• **Extrait**
★ ★ ★ ★ ★ ★ ★
Il y a cepen­dant deux points sur les­quels la mis­sion de la Sainte Vierge dif­fère de celle de S. Joseph et qui la rende supé­rieure dans l’ordre de la grâce :

1) la Sainte Vierge engendre le Verbe de Dieu selon sa nature humaine, alors que S. Joseph n’a pour mis­sion que de nour­rir et d’éduquer Jésus : c’est dire la gran­deur sin­gu­lière de la mis­sion de la Sainte Vierge.

2) le rôle de la Sainte Vierge s’étend à l’Incarnation (Annonciation et Nativité) et à la Rédemption (Calvaire) alors que celui de S. Joseph se limite à l’Incarnation.

Saint Joseph et Saint Jean-Baptiste

Puisque le rôle de S. Joseph est cen­tré sur l’Incarnation, com­ment le situer par rap­port à S. Jean-​Baptiste, contem­po­rain lui aus­si de l’Incarnation ? Le Christ lui-​même n’exalte-t-il pas le rôle du Précurseur lorsqu’il affirme : « Parmi les enfants des femmes, il n’en a point paru de plus grand que Jean-​Baptiste » (Mt 11, 11 ? Pourquoi cette pré­émi­nence ? Le Verbe de Dieu le dit : « C’est plus qu’un pro­phète. » (Mt 11, 9).

En effet, la mis­sion de tout pro­phète consiste à prê­cher au nom de Dieu les véri­tés du salut. Très sou­vent, mais pas néces­sai­re­ment, le pro­phète est char­gé d’authentifier sa mis­sion par des paroles décou­vrant l’avenir. Mais, le pro­phète voit rare­ment la réa­li­sa­tion de ses pro­phé­ties, moins encore en comprend-​il le sens caché.

Or, que voyons-​nous avec S. Jean-​Baptiste ? Il n’annonce pas seule­ment les véri­tés du salut, mais aus­si la venue du Sauveur en per­sonne. Il ne se contente pas d’annoncer des évè­ne­ments futurs, il est témoin de leur réa­li­sa­tion. Le Baptiste est donc grand, car il se situe à la char­nière de l’Ancien Testament et du Nouveau : il annonce encore et il voit déjà.
★ ★ ★ ★ ★ ★ ★
• **Jeu de données**
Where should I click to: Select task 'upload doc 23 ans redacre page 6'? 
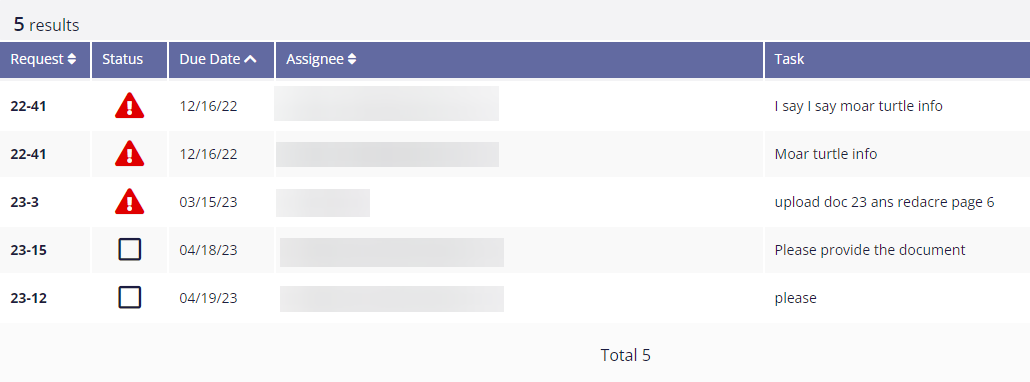click(x=884, y=202)
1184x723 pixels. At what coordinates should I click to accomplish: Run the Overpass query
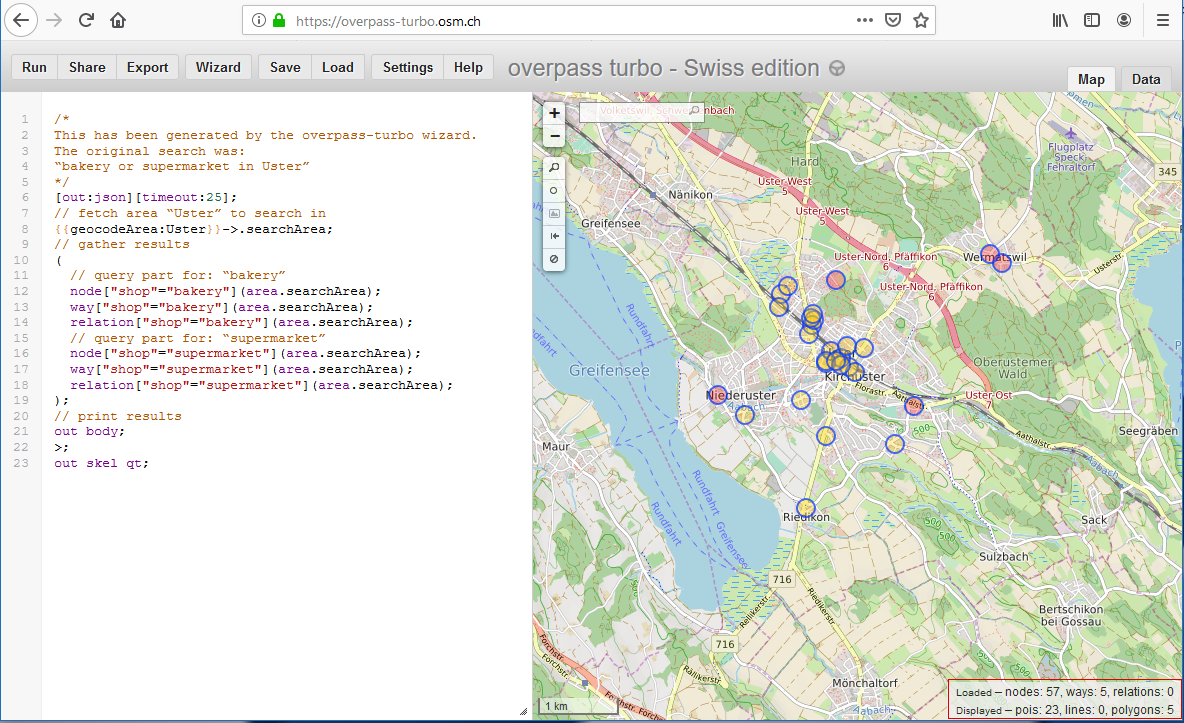[x=34, y=67]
★ ★ ★ ★ ★ ★ ★
• **Exercices**
1. Dans l'extrait, relevez les événements mentionnés entre parenthèses pour préciser l'étendue du rôle de la Sainte Vierge.
2. Citez le passage de l'extrait qui va de « Il y a cepen­dant » jusqu'à « limite à l’Incarnation. » inclus.

• **Corrigés complets**
1. Annonciation, Nativité, Calvaire

2.
Il y a cepen­dant deux points sur les­quels la mis­sion de la Sainte Vierge dif­fère de celle de S. Joseph et qui la rende supé­rieure dans l’ordre de la grâce :

1) la Sainte Vierge engendre le Verbe de Dieu selon sa nature humaine, alors que S. Joseph n’a pour mis­sion que de nour­rir et d’éduquer Jésus : c’est dire la gran­deur sin­gu­lière de la mis­sion de la Sainte Vierge.

2) le rôle de la Sainte Vierge s’étend à l’Incarnation (Annonciation et Nativité) et à la Rédemption (Calvaire) alors que celui de S. Joseph se limite à l’Incarnation.